Document =
Jump to: Spoilers (9)
Director Mikael Håfström said that 90% of the film was shot inside an empty facility in New Orleans which had previously been used by NASA to construct space shuttles.
The idea of a movie co-starring Sylvester Stallone and Arnold Schwarzenegger had been discussed between the two men for many years, as far back as the mid-1980s. Different scripts had been pitched or written, but Schwarzenegger said his and Stallone's schedules were not able to match up. Schwarzenegger's exit as governor and his cameo appearance in Stallone's The Expendables (2010) prompted the two of them to revisit the idea of working together in both this movie and The Expendables 2 (2012).
During filming on Bourbon Street in New Orleans, a military convention caused streams of uniformed soldiers and Marines to accidentally stumble onto the set. When the crew began to clear the set for the shoot, Sylvester Stallone made a point to stop and pose for pictures with multiple men and women in uniform.
The passage that Rottmayer quotes in German is the Parable of the Madman from "The Gay Science" by Friedrich Nietzsche, making this film one of less than a handful of films in which Arnold Schwarzenegger is heard speaking in his native language.

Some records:

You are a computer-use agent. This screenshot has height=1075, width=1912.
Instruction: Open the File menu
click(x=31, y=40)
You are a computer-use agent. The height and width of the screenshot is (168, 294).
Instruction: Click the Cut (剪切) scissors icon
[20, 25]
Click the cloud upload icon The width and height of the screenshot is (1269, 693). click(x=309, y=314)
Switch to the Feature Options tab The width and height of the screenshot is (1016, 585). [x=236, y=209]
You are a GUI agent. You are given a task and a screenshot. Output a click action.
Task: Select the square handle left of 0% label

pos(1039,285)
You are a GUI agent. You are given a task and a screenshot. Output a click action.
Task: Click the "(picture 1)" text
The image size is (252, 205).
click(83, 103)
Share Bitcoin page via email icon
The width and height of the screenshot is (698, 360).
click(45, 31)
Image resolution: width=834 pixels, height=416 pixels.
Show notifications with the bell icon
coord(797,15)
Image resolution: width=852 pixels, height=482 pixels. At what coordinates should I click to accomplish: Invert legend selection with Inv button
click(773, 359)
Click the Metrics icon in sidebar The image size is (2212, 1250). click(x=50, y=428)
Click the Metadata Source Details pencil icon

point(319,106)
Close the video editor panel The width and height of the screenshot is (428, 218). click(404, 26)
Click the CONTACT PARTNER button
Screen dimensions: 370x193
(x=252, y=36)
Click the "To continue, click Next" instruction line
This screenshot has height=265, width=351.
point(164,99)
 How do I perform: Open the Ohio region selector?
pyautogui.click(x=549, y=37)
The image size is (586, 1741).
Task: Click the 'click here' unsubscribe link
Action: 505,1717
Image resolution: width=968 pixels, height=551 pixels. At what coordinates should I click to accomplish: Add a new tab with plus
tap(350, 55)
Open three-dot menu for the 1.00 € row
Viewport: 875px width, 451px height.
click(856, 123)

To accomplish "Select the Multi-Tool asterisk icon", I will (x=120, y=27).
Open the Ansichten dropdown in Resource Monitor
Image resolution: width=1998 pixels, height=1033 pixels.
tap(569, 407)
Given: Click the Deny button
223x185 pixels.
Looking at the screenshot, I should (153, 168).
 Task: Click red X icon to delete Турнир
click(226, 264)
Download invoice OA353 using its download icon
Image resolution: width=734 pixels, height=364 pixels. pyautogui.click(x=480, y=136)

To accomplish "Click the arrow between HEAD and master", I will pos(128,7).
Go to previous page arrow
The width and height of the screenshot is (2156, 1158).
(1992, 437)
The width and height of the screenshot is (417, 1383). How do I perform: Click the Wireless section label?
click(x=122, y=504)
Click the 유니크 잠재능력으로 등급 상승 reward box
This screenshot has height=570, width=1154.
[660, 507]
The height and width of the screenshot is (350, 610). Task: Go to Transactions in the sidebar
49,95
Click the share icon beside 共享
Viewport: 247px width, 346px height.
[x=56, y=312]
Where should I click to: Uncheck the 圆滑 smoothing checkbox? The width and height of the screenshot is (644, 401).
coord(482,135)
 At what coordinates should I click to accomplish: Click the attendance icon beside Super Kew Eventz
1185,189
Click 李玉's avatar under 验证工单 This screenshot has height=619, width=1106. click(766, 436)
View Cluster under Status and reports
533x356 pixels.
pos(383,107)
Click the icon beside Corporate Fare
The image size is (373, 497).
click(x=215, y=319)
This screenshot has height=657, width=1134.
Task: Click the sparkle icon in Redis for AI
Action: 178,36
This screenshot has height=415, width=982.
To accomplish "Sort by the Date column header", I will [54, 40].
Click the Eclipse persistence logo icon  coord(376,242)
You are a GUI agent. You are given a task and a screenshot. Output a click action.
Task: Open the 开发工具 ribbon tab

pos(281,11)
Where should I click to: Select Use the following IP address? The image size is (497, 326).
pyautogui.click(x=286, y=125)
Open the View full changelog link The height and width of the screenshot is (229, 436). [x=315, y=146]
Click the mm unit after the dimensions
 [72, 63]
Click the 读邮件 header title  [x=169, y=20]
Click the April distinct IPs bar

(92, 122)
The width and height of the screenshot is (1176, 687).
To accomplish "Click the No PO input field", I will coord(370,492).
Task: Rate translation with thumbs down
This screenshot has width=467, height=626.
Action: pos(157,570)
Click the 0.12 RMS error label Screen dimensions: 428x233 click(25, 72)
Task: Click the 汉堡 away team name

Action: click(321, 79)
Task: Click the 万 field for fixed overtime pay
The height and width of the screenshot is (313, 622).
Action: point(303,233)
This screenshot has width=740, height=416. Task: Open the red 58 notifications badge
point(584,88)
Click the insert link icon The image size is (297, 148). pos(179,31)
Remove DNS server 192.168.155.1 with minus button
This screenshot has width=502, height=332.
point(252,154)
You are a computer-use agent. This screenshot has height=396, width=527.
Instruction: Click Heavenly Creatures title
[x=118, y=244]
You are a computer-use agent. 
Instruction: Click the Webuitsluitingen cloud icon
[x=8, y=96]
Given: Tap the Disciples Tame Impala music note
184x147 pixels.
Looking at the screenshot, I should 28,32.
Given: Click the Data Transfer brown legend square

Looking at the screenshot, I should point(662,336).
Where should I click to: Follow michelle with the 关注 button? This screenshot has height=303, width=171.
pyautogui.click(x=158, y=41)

Given exercise 1 =
Answer these questions using the film trivia:
(a) Where was 90% of the film shot?
(b) What two events prompted Schwarzenegger and Stallone to revisit working together?
(c) What passage does Rottmayer quote in German?
Given exercise 2 = Extend the film trivia with further entries, starting after its last sentence.

Final result 1 =
(a) Inside an empty facility in New Orleans that NASA had previously used to construct space shuttles.
(b) Schwarzenegger's exit as governor and his cameo appearance in Stallone's The Expendables (2010).
(c) The Parable of the Madman from "The Gay Science" by Friedrich Nietzsche.

Final result 2 =
(At around 63 mins) Abigail is seen at Breslin's desk. On this desk are a few puzzle-like models, one of which appears to depict the structure of the infamous "super-chip" from Cyberdyne Systems as shown in the Terminator movies, which Arnold Schwarzenegger was in.
The German dubbing studio decided to recast the voice of Arnold Schwarzenegger with Ralph Schicha (who used a slight Austrian accent which adds a little extra fun for German audiences (since Danneberg normally dubs Schwarzenegger in Standard German)). The reason for this was that Thomas Danneberg, who normally dubs Schwarzenegger, is also the German dubbing voice of Sylvester Stallone. It was feared that the same voice for two actors might confuse audiences. However, some fans did not like the decision and pleaded for a new dubbing which was ultimately denied by the German licensee Concorde.
Miles Chapman's original script had called for the electronic keypad to be on the inside of the solitary cell at the Bendwater prison in Colorado. While storyboarding the film's opening sequence, the filmmakers realized that this was a mistake and the keypad was relocated to the outside of the cell.
Hobbes working on butterflies is a reference to the film Papillon (1973) in which a convict repeatedly tries to escape Devil's Island. Papillon is French for butterfly.
Bruce Willis was once attached to star in this film with Antoine Fuqua directing.
The message Ray Breslin (Sylvester Stallone) is seen "tapping" out is, "Riot C block ramp during transfer riot C block".
Screenwriter Jason Keller is credited under the pseudonym of Arnell Jesko, an anagram of his own name.
Escape Plan did not receive a theatrical release in Australia, instead Australian distributors Hopscotch Films decided to release the film directly to DVD and Blu-Ray.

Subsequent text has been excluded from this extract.